Kurt Cobain había muerto y yo empezaba COU, un año, por definición, perdido, de enlace. Un año preparatorio, si se quiere, competitivo en ocasiones, de cortes y medias. Creo que podría haber competido perfectamente con cualquiera pero por si acaso decidí estudiar filosofía y no meterme en concursos de popularidad. Apenas quedaban camisas de leñador. Se habla mucho de aquello pero en realidad duró dos-tres años, no más. En 1995 bailábamos "Dance Cherokee" y "Scatman" y llevábamos vaqueros ajustados, billeteras con cadenas y gafas de sol opacas dentro de las discotecas.

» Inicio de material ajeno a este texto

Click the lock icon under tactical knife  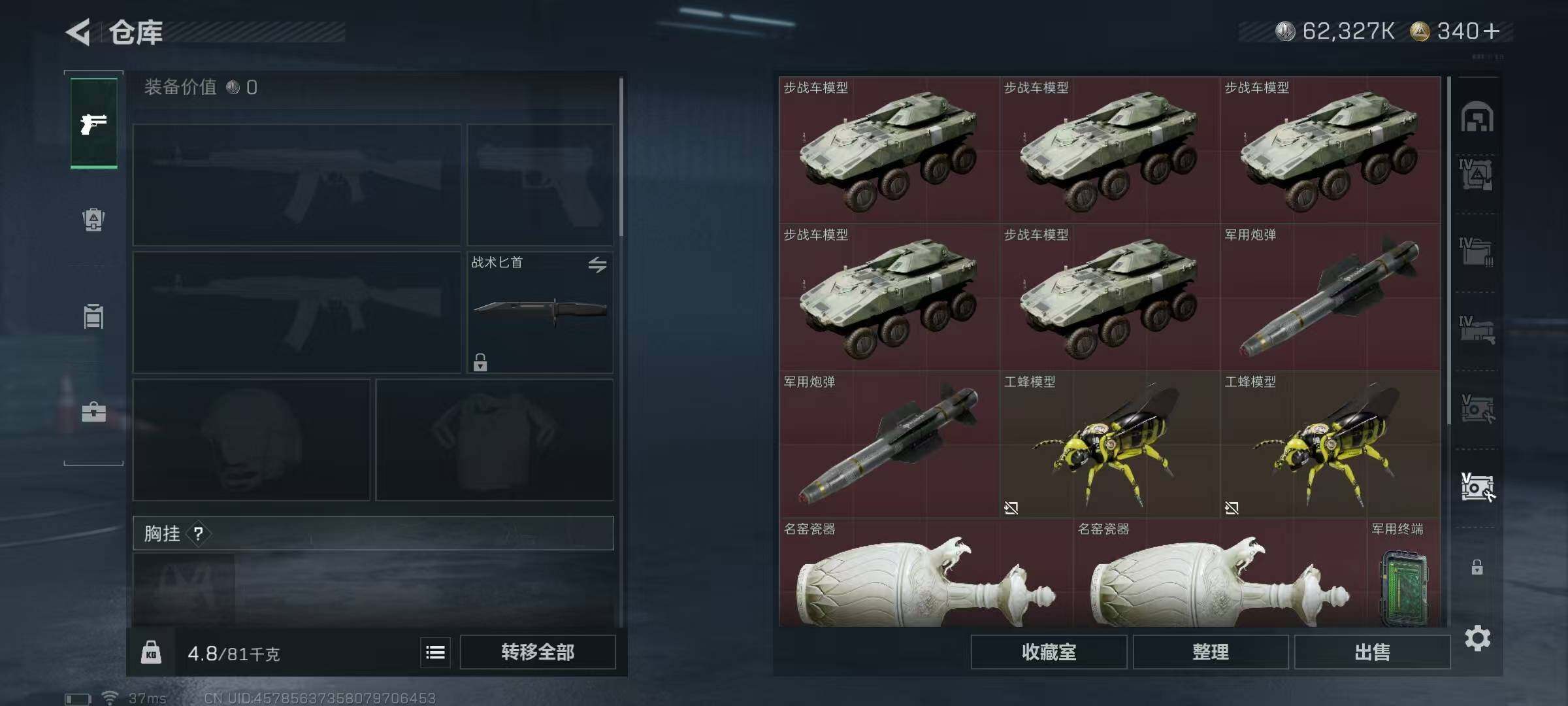point(480,361)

Discotecas. Por ejemplo, Pachá, Ku, Archie´s, Joy, Green... No sé cómo acabé ahí pero si aquello era una preparación seguro que tuvo sentido. Tuvo que tenerlo. En los pases de tarde las niñas de 16 años se maquillaban como puertas y los niños ensayaban caras de malotes. Nosotros, contradictorios, nos empeñábamos en pasar desapercibidos. Los televisores repetían los colapsos del Barça, los fines de semana nos rendíamos a la ludopatía.
Había en aquella sucesión de antros una especie de desafío, adaptación al medio si se quiere.
If I can make it there, I´ll make it anywhere. La sesión de Pachá empezaba, siempre, con "Loser" de Beck y acababa con "All I wanna do" de Sheryl Crow. En medio podía pasar cualquier cosa. Cualquier cosa, ese era el encanto. Desde Offspring y Green Day a "Short dick men" y "I want to move it, move it". "Lithium", de Nirvana, siempre caía, tarde o temprano.
Eran unas visitas muy tempranas. De 9 a 11, algo así. Nos echaban como ovejitas y entraban los mayores. Nosotros, entonces, cruzábamos el río Fuencarral y nos metíamos en Malasaña, nuestro hogar natural. Los sábados -puede que los viernes- acabábamos siempre en "The Harp", un pub irlandés en la esquina de Espíritu Santo con Madera, entre el Desert y la Sidrería. En ese pub tocaba un grupo de ingleses, con acento muy cerrado, más o menos de 11,30 a 12,30. Las canciones siempre eran las mismas, un rollo entre Van Morrison y Free, todo muy setentero, muy Tarantino para nosotros. Acústico.
Nos sentábamos en una mesa, cuatro, cinco o seis adolescentes con las miradas perdidas, algo chisposos, contentos por superar la prueba pero sin saber muy bien adónde nos llevarían todos esos exámenes. Nos sentábamos y pedíamos canciones, como los demás.
Sing us a song, you´re the piano man. Cuando firmábamos las peticiones escritas, con la Creedence o con Eric Clapton, el seudónimo era "los acampados psicodepresivos". Supongo que nos hacía gracia la palabra y tanta gracia nos hizo que al final hemos acabado todos de psiquiatra en psiquiatra.
Los ingleses, que ni entendían nuestro malditismo ni entendían el español, así, en general, nos llamaban "Los psicopatos", quitándonos todo el glamour de un plumazo.
Nos daba igual, eso también tenía gracia. Discotecas y pubs irlandeses. Un montón de nombres femeninos, por supuesto. Mañanas en El Rastro haciendo llamadas perdidas a teléfonos fijos. Una vez estuve a punto de ganarme dos hostias, una vez estuve a punto de darlas yo mismo, encantado. La chica que tocaba los culos nada más entrar a la pista. Todos los culos, el mío incluido. Era el último año, nuestro último año en el Ramiro de Maeztu. Cuando nos dieron las vacaciones, y esto fue antes de la Selectividad, lógicamente, salimos a las calles como si fueran nuestras. Nuestro 15-M adelantado. Yo miraba desde una distancia, como siempre, satisfecho, medio sonriente y también eufórico.
Smells like teen spirit pensaba, viéndoles a todos ahí. Generación del 77.
Luego llegó la realidad y nos pasó por encima. Literalmente. Por cerrar, cerraron hasta el Arpa.